» Task prompt
The entries that follow include a run beginning at the line with "Screen dimensions: 885x597" and ending at the line with "Task: Open Edit All with the pencil icon"; restate that run word for word and leave the rest out.

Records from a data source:

◇ ◇ ◇ ◇ ◇ ◇ ◇

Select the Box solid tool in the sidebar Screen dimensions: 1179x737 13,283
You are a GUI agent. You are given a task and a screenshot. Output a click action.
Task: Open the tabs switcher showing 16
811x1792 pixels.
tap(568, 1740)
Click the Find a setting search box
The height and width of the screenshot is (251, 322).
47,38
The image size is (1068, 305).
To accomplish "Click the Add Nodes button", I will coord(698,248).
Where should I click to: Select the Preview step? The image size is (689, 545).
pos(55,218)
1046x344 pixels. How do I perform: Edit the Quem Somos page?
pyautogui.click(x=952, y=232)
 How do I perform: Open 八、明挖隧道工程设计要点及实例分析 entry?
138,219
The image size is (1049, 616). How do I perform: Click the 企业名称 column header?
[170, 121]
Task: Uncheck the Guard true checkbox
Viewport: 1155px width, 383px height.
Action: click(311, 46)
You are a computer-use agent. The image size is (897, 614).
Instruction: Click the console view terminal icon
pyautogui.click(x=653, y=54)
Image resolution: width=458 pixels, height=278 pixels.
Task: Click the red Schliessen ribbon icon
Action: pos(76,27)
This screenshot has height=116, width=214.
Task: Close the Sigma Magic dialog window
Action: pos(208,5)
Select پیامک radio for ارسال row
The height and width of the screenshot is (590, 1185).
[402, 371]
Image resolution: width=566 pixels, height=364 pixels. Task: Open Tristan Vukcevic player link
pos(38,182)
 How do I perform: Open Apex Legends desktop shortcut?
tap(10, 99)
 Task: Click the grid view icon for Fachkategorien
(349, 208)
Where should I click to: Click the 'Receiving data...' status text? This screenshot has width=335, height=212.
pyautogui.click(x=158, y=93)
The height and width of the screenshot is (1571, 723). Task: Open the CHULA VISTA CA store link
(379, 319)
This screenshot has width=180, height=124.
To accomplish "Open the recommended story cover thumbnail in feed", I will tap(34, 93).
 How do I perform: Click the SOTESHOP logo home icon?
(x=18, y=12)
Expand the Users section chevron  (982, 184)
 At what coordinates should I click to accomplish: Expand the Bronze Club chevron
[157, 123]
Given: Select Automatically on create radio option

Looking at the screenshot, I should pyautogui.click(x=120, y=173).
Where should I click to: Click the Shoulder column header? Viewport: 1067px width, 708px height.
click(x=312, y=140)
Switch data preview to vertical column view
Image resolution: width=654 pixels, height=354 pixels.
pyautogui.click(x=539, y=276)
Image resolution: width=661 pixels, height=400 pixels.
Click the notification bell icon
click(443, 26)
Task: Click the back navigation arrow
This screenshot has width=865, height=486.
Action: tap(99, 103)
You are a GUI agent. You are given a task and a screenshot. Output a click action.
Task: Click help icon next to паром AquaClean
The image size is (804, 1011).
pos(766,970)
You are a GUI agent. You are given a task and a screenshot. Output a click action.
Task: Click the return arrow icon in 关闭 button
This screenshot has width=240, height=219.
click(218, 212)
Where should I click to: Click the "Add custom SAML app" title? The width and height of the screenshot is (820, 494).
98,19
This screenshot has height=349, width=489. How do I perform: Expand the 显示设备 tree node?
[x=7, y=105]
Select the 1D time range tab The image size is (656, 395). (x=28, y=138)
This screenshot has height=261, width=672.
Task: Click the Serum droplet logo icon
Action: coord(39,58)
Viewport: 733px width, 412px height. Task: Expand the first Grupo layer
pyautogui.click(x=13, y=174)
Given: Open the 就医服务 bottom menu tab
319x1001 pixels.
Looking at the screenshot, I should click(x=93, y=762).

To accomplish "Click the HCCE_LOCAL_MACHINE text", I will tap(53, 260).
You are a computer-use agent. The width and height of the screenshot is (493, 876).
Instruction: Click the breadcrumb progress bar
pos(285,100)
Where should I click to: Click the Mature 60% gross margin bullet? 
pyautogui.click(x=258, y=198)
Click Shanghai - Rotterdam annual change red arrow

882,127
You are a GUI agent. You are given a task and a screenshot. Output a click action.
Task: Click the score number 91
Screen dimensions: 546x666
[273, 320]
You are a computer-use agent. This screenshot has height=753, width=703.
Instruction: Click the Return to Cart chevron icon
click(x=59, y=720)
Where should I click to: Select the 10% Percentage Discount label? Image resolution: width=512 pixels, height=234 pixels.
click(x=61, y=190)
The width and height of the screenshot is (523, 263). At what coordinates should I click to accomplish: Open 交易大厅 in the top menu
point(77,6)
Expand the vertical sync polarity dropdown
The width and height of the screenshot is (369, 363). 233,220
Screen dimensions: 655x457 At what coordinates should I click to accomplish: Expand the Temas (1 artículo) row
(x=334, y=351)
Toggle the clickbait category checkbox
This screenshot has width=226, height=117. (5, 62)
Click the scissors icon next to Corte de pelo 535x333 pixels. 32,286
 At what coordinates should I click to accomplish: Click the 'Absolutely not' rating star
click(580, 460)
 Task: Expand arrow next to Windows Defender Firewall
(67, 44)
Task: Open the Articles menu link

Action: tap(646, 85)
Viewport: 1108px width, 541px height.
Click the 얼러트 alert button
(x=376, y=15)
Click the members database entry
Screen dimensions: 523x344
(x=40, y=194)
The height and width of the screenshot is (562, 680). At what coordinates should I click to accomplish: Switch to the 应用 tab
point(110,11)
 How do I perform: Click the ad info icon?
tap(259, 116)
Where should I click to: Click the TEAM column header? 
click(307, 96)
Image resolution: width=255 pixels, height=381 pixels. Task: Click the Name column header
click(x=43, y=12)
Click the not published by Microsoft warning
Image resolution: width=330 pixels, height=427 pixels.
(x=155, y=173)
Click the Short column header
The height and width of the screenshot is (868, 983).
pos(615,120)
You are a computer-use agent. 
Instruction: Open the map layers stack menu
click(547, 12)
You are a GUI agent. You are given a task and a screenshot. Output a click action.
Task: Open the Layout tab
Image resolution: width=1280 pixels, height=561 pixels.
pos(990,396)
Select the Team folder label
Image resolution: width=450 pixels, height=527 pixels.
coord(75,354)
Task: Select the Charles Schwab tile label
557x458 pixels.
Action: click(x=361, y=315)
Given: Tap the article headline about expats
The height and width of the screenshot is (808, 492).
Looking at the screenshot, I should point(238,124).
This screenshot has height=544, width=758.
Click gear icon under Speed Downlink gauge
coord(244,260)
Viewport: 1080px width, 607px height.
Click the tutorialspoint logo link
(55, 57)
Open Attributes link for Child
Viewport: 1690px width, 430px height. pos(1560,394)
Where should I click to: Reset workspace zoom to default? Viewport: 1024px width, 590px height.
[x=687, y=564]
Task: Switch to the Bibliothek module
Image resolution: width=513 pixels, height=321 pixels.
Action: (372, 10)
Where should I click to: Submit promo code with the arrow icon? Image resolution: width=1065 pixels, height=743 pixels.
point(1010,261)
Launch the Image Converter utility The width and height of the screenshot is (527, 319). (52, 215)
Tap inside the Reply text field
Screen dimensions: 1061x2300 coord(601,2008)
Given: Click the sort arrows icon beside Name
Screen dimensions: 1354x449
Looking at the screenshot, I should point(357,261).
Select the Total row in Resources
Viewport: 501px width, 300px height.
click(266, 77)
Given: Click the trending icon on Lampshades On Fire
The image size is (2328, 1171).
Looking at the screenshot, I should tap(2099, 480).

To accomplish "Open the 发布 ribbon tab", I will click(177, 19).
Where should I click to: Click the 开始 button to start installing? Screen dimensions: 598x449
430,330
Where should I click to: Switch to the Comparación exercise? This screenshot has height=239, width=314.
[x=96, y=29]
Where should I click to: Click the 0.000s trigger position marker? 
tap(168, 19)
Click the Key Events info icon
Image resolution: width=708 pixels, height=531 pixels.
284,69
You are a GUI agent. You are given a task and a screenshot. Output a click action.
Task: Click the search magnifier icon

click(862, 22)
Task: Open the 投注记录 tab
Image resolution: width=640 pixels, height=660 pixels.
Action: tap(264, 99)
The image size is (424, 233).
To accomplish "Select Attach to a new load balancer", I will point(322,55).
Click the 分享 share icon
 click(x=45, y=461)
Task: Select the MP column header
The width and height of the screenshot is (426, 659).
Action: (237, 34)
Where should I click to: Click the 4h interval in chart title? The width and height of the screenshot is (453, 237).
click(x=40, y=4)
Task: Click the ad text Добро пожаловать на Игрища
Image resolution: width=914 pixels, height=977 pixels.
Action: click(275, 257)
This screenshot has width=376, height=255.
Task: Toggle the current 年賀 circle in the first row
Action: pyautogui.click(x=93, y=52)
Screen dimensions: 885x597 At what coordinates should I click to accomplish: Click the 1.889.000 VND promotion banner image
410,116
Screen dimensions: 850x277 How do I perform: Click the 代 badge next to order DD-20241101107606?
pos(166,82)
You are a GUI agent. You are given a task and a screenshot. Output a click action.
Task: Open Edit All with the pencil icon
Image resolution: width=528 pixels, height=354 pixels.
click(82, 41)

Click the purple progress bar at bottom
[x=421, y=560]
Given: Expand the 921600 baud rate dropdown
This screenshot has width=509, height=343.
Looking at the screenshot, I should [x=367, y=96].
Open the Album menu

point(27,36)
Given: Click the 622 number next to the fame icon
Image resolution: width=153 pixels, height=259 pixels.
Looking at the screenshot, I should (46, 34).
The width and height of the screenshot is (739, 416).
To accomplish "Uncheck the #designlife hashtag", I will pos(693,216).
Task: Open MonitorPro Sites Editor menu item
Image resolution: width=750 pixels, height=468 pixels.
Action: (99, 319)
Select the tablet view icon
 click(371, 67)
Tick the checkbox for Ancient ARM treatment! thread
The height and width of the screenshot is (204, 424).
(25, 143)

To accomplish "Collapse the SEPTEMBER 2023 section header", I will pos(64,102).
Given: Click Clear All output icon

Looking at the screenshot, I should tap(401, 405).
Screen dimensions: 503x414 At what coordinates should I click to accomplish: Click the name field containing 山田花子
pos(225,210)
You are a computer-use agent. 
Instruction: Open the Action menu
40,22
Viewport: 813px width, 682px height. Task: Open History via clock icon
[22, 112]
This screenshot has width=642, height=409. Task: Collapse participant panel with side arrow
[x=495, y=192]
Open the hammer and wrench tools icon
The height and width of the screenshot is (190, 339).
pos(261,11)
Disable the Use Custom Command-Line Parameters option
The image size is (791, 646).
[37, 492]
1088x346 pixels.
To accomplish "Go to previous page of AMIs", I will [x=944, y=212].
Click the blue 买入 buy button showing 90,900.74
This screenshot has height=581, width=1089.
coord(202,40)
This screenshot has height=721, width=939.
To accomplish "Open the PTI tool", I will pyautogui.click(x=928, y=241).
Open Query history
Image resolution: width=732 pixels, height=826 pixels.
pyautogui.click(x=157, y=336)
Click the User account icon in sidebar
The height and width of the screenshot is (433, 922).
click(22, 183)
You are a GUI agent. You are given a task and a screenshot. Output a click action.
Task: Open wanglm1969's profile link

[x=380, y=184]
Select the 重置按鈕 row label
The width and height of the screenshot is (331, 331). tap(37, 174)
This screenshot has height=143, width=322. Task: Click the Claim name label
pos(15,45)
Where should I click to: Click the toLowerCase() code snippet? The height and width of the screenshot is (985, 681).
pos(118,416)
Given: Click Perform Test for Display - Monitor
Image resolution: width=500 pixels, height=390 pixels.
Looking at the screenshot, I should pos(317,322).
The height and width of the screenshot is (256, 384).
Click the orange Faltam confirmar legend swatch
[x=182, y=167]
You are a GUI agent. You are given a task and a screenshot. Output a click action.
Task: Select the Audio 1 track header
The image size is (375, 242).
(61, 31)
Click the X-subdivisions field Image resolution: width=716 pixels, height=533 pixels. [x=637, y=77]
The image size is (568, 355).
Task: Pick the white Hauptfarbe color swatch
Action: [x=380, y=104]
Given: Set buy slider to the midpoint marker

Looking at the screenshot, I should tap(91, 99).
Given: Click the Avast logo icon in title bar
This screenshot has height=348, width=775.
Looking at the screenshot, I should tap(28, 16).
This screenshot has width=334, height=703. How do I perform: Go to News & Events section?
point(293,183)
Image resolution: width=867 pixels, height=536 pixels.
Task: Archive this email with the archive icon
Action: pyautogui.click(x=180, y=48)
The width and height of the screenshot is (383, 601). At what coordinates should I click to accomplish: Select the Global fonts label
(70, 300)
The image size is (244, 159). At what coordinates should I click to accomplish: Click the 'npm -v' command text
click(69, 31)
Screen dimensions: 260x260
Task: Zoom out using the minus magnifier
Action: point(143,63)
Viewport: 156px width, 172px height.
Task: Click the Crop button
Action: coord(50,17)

◇ ◇ ◇ ◇ ◇ ◇ ◇

» Answer to the exercise
Screen dimensions: 885x597 At what coordinates should I click to accomplish: Click the 1.889.000 VND promotion banner image
410,116
Screen dimensions: 850x277 How do I perform: Click the 代 badge next to order DD-20241101107606?
pos(166,82)
You are a GUI agent. You are given a task and a screenshot. Output a click action.
Task: Open Edit All with the pencil icon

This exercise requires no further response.